**HOW TO COMPLETE THIS TASK**
Repeat the records word for word.
### DATA FOR THIS EXERCISE ###
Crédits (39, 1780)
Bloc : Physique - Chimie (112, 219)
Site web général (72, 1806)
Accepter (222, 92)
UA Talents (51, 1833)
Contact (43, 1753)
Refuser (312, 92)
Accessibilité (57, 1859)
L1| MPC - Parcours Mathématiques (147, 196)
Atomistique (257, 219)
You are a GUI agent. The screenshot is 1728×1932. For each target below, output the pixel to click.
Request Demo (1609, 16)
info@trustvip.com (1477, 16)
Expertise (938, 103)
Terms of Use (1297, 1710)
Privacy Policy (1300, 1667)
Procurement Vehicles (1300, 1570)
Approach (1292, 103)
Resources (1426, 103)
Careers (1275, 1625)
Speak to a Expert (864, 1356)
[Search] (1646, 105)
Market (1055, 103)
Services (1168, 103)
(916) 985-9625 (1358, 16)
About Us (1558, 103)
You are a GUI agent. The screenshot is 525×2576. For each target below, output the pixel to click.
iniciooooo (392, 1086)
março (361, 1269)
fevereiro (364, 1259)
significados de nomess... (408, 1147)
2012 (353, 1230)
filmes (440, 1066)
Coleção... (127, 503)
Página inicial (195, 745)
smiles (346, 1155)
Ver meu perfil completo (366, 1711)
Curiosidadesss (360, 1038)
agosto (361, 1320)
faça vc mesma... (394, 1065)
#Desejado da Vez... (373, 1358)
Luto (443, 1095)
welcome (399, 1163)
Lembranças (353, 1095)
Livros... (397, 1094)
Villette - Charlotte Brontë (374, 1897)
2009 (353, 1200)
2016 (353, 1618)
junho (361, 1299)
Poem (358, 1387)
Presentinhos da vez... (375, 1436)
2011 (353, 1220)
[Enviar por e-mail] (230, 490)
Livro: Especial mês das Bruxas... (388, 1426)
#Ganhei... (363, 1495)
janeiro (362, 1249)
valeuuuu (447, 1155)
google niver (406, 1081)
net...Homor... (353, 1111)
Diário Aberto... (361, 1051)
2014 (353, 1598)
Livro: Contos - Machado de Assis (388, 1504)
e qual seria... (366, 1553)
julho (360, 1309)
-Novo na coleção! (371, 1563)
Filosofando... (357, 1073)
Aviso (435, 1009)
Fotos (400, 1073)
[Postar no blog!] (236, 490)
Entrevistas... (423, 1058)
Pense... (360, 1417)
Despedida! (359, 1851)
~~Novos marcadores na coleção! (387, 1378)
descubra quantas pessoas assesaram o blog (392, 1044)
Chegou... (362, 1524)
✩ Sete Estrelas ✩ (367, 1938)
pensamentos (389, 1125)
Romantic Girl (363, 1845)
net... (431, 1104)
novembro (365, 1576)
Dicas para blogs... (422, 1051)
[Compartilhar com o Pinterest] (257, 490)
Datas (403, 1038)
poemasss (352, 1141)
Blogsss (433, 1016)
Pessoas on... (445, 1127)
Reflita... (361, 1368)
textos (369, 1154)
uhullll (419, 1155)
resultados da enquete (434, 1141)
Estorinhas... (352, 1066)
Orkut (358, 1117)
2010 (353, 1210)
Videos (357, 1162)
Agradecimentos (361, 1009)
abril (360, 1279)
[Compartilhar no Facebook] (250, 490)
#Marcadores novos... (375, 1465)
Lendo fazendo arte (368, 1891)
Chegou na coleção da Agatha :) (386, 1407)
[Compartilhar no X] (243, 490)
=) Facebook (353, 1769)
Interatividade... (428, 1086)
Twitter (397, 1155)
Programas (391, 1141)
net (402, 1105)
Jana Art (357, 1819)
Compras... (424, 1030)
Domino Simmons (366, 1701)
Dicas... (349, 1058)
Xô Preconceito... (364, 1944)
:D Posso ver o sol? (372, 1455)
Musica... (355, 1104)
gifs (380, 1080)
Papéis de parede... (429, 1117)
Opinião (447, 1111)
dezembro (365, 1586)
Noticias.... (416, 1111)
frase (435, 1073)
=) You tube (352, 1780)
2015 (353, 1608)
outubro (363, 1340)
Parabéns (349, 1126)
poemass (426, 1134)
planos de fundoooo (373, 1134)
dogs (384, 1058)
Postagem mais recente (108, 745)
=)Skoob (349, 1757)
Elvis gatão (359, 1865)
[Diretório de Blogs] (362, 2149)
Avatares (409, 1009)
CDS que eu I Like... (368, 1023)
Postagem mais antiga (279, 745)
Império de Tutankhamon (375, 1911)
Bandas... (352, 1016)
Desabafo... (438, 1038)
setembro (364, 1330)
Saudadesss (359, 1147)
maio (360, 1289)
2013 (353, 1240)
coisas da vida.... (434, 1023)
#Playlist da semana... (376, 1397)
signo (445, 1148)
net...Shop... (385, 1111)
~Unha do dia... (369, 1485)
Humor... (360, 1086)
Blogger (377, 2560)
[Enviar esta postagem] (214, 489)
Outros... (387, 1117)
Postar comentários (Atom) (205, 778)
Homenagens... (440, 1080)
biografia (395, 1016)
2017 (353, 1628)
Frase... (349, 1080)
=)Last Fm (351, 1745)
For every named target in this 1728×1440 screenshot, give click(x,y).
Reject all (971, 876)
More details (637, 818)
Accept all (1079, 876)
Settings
###
**YOUR RESPONSE**
Crédits (39, 1780)
Bloc : Physique - Chimie (112, 219)
Site web général (72, 1806)
Accepter (222, 92)
UA Talents (51, 1833)
Contact (43, 1753)
Refuser (312, 92)
Accessibilité (57, 1859)
L1| MPC - Parcours Mathématiques (147, 196)
Atomistique (257, 219)
You are a GUI agent. The screenshot is 1728×1932. For each target below, output the pixel to click.
Request Demo (1609, 16)
info@trustvip.com (1477, 16)
Expertise (938, 103)
Terms of Use (1297, 1710)
Privacy Policy (1300, 1667)
Procurement Vehicles (1300, 1570)
Approach (1292, 103)
Resources (1426, 103)
Careers (1275, 1625)
Speak to a Expert (864, 1356)
[Search] (1646, 105)
Market (1055, 103)
Services (1168, 103)
(916) 985-9625 (1358, 16)
About Us (1558, 103)
You are a GUI agent. The screenshot is 525×2576. For each target below, output the pixel to click.
iniciooooo (392, 1086)
março (361, 1269)
fevereiro (364, 1259)
significados de nomess... (408, 1147)
2012 (353, 1230)
filmes (440, 1066)
Coleção... (127, 503)
Página inicial (195, 745)
smiles (346, 1155)
Ver meu perfil completo (366, 1711)
Curiosidadesss (360, 1038)
agosto (361, 1320)
faça vc mesma... (394, 1065)
#Desejado da Vez... (373, 1358)
Luto (443, 1095)
welcome (399, 1163)
Lembranças (353, 1095)
Livros... (397, 1094)
Villette - Charlotte Brontë (374, 1897)
2009 (353, 1200)
2016 (353, 1618)
junho (361, 1299)
Poem (358, 1387)
Presentinhos da vez... (375, 1436)
2011 (353, 1220)
[Enviar por e-mail] (230, 490)
Livro: Especial mês das Bruxas... (388, 1426)
#Ganhei... (363, 1495)
janeiro (362, 1249)
valeuuuu (447, 1155)
google niver (406, 1081)
net...Homor... (353, 1111)
Diário Aberto... (361, 1051)
2014 (353, 1598)
Livro: Contos - Machado de Assis (388, 1504)
e qual seria... (366, 1553)
julho (360, 1309)
-Novo na coleção! (371, 1563)
Filosofando... (357, 1073)
Aviso (435, 1009)
Fotos (400, 1073)
[Postar no blog!] (236, 490)
Entrevistas... (423, 1058)
Pense... (360, 1417)
Despedida! (359, 1851)
~~Novos marcadores na coleção! (387, 1378)
descubra quantas pessoas assesaram o blog (392, 1044)
Chegou... (362, 1524)
✩ Sete Estrelas ✩ (367, 1938)
pensamentos (389, 1125)
Romantic Girl (363, 1845)
net... (431, 1104)
novembro (365, 1576)
Dicas para blogs... (422, 1051)
[Compartilhar com o Pinterest] (257, 490)
Datas (403, 1038)
poemasss (352, 1141)
Blogsss (433, 1016)
Pessoas on... (445, 1127)
Reflita... (361, 1368)
textos (369, 1154)
uhullll (419, 1155)
resultados da enquete (434, 1141)
Estorinhas... (352, 1066)
Orkut (358, 1117)
2010 (353, 1210)
Videos (357, 1162)
Agradecimentos (361, 1009)
abril (360, 1279)
[Compartilhar no Facebook] (250, 490)
#Marcadores novos... (375, 1465)
Lendo fazendo arte (368, 1891)
Chegou na coleção da Agatha :) (386, 1407)
[Compartilhar no X] (243, 490)
=) Facebook (353, 1769)
Interatividade... (428, 1086)
Twitter (397, 1155)
Programas (391, 1141)
net (402, 1105)
Jana Art (357, 1819)
Compras... (424, 1030)
Domino Simmons (366, 1701)
Dicas... (349, 1058)
Xô Preconceito... (364, 1944)
:D Posso ver o sol? (372, 1455)
Musica... (355, 1104)
gifs (380, 1080)
Papéis de parede... (429, 1117)
Opinião (447, 1111)
dezembro (365, 1586)
Noticias.... (416, 1111)
frase (435, 1073)
=) You tube (352, 1780)
2015 (353, 1608)
outubro (363, 1340)
Parabéns (349, 1126)
poemass (426, 1134)
planos de fundoooo (373, 1134)
dogs (384, 1058)
Postagem mais recente (108, 745)
=)Skoob (349, 1757)
Elvis gatão (359, 1865)
[Diretório de Blogs] (362, 2149)
Avatares (409, 1009)
CDS que eu I Like... (368, 1023)
Postagem mais antiga (279, 745)
Império de Tutankhamon (375, 1911)
Bandas... (352, 1016)
Desabafo... (438, 1038)
setembro (364, 1330)
Saudadesss (359, 1147)
maio (360, 1289)
2013 (353, 1240)
coisas da vida.... (434, 1023)
#Playlist da semana... (376, 1397)
signo (445, 1148)
net...Shop... (385, 1111)
~Unha do dia... (369, 1485)
Humor... (360, 1086)
Blogger (377, 2560)
[Enviar esta postagem] (214, 489)
Outros... (387, 1117)
Postar comentários (Atom) (205, 778)
Homenagens... (440, 1080)
biografia (395, 1016)
2017 (353, 1628)
Frase... (349, 1080)
=)Last Fm (351, 1745)
For every named target in this 1728×1440 screenshot, give click(x,y).
Reject all (971, 876)
More details (637, 818)
Accept all (1079, 876)
Settings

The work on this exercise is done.